# What needs to be done
The passage below on PowerEdge R750xa server benchmarks names several kinds of tasks the server was benchmarked for. List every one of them.

# Selected text
********************

The following figure shows the third inference benchmark for light-weight object detection in images with the PowerEdge R750xa server:
Figure. 3: PowerEdge R750xa server performance on inference for light-weight object detection.
The same three configurations of the PowerEdge R750xa server were benchmarked. Each configuration used SDD-Large as the base model and we observed performance in both the Offline and Server scenarios. The configuration that relied on the Triton Inference Server performed slightly faster in the Offline scenario with 3,638 samples per second. In the Server scenario, the configuration without the Triton Inference Server performed best at 3,252 samples per second, approximately 14 percent faster than the other configurations. Once again, each configuration performed comparably with or without the Triton Inference Server or MIG. For object detection, all configurations ranked highly for 4 x PCIe GPU configurations.
In addition to image classification, NLP, and object detection, the PowerEdge R750xa server was benchmarked for medical image classification, speech-to-text processing, and recommendation systems. The following table shows the best performance of the PowerEdge R750xa server, which relies on 4 x GPU A100 acceleration without the Triton Inference Server or MIG, and its respective performance in both the Offline and Server scenarios for each of the major tasks identified in Table 1.

********************

# Data under study
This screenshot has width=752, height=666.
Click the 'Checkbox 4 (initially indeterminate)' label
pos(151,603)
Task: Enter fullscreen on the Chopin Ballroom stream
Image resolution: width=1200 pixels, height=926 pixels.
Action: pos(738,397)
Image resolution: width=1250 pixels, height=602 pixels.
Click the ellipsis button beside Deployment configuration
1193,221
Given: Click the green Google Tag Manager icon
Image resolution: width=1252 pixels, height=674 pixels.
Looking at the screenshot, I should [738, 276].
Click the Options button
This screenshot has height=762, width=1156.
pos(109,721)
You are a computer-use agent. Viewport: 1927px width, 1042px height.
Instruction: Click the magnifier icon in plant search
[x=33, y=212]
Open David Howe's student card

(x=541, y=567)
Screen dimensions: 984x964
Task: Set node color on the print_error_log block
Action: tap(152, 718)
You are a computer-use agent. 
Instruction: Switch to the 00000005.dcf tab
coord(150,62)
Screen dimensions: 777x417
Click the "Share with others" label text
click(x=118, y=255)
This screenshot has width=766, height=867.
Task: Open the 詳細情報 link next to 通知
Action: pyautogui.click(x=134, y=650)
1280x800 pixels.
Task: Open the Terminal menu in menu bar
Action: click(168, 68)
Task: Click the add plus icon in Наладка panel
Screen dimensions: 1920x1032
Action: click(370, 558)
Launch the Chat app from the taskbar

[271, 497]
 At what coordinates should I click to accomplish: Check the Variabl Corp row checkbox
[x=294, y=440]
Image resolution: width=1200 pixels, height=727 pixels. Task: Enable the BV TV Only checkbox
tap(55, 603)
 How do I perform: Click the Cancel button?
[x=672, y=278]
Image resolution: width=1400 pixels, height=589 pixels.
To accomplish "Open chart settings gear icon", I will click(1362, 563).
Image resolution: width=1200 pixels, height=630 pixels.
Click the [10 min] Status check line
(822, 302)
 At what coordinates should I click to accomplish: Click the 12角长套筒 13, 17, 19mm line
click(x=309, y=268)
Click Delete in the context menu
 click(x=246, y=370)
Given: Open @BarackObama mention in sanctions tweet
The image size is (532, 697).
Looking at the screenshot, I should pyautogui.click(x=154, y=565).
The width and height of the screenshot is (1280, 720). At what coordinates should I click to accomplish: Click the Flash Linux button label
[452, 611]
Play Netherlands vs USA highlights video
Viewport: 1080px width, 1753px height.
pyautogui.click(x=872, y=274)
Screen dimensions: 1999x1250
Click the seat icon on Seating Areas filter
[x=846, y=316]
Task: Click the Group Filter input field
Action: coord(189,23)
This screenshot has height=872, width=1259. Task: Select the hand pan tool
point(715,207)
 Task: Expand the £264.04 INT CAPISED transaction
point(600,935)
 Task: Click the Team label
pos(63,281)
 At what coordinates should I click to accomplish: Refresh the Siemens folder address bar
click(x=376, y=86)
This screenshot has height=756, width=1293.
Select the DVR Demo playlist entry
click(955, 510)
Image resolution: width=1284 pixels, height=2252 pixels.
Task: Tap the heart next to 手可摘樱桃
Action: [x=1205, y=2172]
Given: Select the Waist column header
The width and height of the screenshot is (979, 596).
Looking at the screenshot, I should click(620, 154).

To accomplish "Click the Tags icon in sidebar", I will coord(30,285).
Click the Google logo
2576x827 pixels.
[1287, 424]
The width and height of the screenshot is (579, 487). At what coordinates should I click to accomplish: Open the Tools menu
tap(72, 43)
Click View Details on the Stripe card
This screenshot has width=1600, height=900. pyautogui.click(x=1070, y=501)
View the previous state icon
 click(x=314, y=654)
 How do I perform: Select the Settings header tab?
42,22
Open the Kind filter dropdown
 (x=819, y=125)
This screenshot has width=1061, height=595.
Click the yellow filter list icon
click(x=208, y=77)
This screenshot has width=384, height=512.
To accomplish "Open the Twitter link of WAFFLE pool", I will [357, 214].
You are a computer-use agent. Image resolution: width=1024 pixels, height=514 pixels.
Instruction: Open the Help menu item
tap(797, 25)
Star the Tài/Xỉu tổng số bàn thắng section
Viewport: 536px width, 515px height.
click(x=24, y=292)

********************

# Output for this exercise
- Image classification
- NLP
- Object detection
- Medical image classification
- Speech-to-text processing
- Recommendation systems